BEGIN ENTRIES SUPPLIED

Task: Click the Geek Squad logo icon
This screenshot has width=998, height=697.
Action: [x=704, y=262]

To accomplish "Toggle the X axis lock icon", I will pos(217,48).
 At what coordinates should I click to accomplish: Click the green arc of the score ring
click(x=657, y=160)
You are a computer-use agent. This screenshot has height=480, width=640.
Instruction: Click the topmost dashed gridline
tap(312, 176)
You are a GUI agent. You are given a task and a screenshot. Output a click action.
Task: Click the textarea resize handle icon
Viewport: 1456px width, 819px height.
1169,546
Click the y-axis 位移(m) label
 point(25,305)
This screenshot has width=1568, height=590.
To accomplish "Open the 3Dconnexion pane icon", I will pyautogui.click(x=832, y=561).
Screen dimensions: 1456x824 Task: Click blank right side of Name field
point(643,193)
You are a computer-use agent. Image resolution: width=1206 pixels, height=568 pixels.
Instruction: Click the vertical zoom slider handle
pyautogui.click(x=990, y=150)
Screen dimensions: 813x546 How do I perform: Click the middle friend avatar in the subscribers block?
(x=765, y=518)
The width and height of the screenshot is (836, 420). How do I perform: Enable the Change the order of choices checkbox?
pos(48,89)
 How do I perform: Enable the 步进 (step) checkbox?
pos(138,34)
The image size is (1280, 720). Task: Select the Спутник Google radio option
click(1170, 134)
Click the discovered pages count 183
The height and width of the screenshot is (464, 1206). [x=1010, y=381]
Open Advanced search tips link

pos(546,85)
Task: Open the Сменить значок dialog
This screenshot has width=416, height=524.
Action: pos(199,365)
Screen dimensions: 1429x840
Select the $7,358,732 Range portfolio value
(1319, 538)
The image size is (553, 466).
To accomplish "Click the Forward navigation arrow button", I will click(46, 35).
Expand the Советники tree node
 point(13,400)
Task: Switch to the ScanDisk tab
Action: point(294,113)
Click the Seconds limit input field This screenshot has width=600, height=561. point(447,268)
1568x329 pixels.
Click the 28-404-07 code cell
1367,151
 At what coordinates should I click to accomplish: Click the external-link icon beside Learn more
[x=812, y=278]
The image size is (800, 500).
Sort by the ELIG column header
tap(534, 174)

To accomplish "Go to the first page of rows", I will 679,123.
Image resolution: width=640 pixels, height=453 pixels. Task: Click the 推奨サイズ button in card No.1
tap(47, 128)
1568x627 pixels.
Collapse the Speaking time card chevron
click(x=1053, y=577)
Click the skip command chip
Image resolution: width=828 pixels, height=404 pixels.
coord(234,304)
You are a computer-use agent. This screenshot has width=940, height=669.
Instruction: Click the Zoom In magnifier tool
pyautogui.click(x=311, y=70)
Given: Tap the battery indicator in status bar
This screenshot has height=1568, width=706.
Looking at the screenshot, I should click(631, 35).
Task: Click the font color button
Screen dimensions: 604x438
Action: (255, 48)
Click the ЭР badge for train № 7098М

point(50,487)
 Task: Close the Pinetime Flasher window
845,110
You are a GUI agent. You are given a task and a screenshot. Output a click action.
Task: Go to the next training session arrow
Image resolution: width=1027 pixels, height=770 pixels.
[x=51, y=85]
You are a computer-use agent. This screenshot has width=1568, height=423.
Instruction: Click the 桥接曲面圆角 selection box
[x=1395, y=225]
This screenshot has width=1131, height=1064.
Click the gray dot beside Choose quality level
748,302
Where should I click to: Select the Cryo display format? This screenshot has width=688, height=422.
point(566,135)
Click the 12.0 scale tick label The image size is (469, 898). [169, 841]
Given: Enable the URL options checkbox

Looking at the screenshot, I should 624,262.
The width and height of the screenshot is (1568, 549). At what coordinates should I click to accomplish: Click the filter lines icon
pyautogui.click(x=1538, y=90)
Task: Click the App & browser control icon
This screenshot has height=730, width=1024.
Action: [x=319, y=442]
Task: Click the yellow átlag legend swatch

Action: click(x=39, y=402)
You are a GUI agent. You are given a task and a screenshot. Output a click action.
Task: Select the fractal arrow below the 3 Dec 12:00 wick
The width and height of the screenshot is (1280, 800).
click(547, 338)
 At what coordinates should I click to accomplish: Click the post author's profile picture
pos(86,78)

END ENTRIES SUPPLIED

◆ ACTIVITY ◆
Transcribe, word for word, every line from the one containing "Task: Go to the next training session arrow" through the final line of the entries, and nothing else.

◆ TASK OUTPUT ◆
Task: Go to the next training session arrow
Image resolution: width=1027 pixels, height=770 pixels.
[x=51, y=85]
You are a computer-use agent. This screenshot has width=1568, height=423.
Instruction: Click the 桥接曲面圆角 selection box
[x=1395, y=225]
This screenshot has width=1131, height=1064.
Click the gray dot beside Choose quality level
748,302
Where should I click to: Select the Cryo display format? This screenshot has width=688, height=422.
point(566,135)
Click the 12.0 scale tick label The image size is (469, 898). [169, 841]
Given: Enable the URL options checkbox

Looking at the screenshot, I should 624,262.
The width and height of the screenshot is (1568, 549). At what coordinates should I click to accomplish: Click the filter lines icon
pyautogui.click(x=1538, y=90)
Task: Click the App & browser control icon
This screenshot has height=730, width=1024.
Action: [x=319, y=442]
Task: Click the yellow átlag legend swatch

Action: click(x=39, y=402)
You are a GUI agent. You are given a task and a screenshot. Output a click action.
Task: Select the fractal arrow below the 3 Dec 12:00 wick
The width and height of the screenshot is (1280, 800).
click(547, 338)
 At what coordinates should I click to accomplish: Click the post author's profile picture
pos(86,78)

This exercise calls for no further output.